From classroom to boardroom: WSU fashion design and merchandising students pitch to Shinola execs

Working in teams, Wayne State University fashion design and merchandising students looked to cater Detroit-based Shinola's iconic products to consumers in Berlin, Dublin, Singapore and Tokyo — creating custom designs for each locale and planning pop-up shop openings.

Zoë Rogula sat in Detroit's Shinola headquarters on Milwaukee Avenue with a sense of déjà vu.

Standing in front of her were Wayne State University fashion design and merchandising students, there to pitch ideas to a room of executives. It was the end of the fall 2023 semester and the culmination of their work in WSU Professor Monika Sinclair’s Merchandising II course in the James Pearson Duffy Department of Art, Art History, and Design.

But it was also exactly one year prior that Rogula was in the same position as the current Warriors, having herself pitched to Shinola when she was in Sinclair's class.

"It was such a full-circle moment for me, to be sitting there watching these students," Rogula said. "Honestly, I looked at them and thought, 'Wow, I see so much of myself.' And whether it was the slight tinge of nervousness, confidence and eagerness, I thought it was so great to see."

Zoë Rogula (left), a recent WSU fashion design and merchandising program alumna who now works at Shinola as a wholesale brand coordinator.
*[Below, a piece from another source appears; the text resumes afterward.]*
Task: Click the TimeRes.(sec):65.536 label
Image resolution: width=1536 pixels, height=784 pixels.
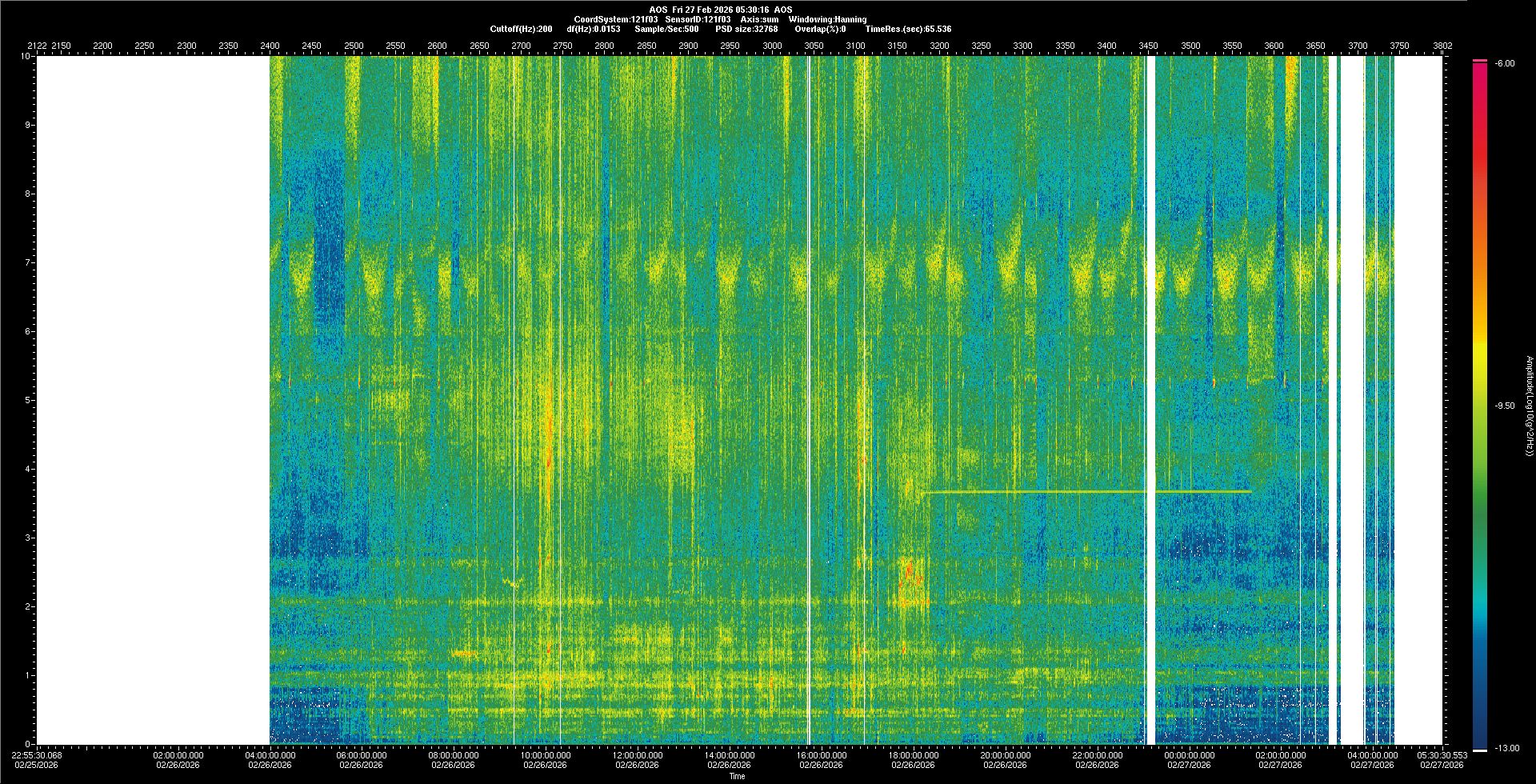Action: click(x=908, y=29)
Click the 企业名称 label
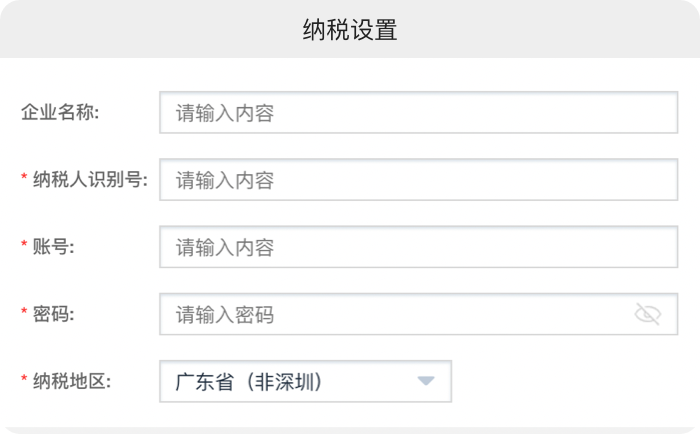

She credits Professor Monika Sinclair (right) for playing a crucial role in her career development.

Rogula, who graduated in 2022 and now works at Shinola full time as a wholesale brand coordinator, emphasized the crucial role Sinclair played in her career development. "I, literally, attribute Monika to my success,” Rogula said. “She would hate me for saying that, but I really do think that what she provides to her students is invaluable."

For this current round of student presenters, just as she did for Rogula’s class, Sinclair worked with them to perfect their presentations. And despite the nerves, Sinclair said everything ran smoothly.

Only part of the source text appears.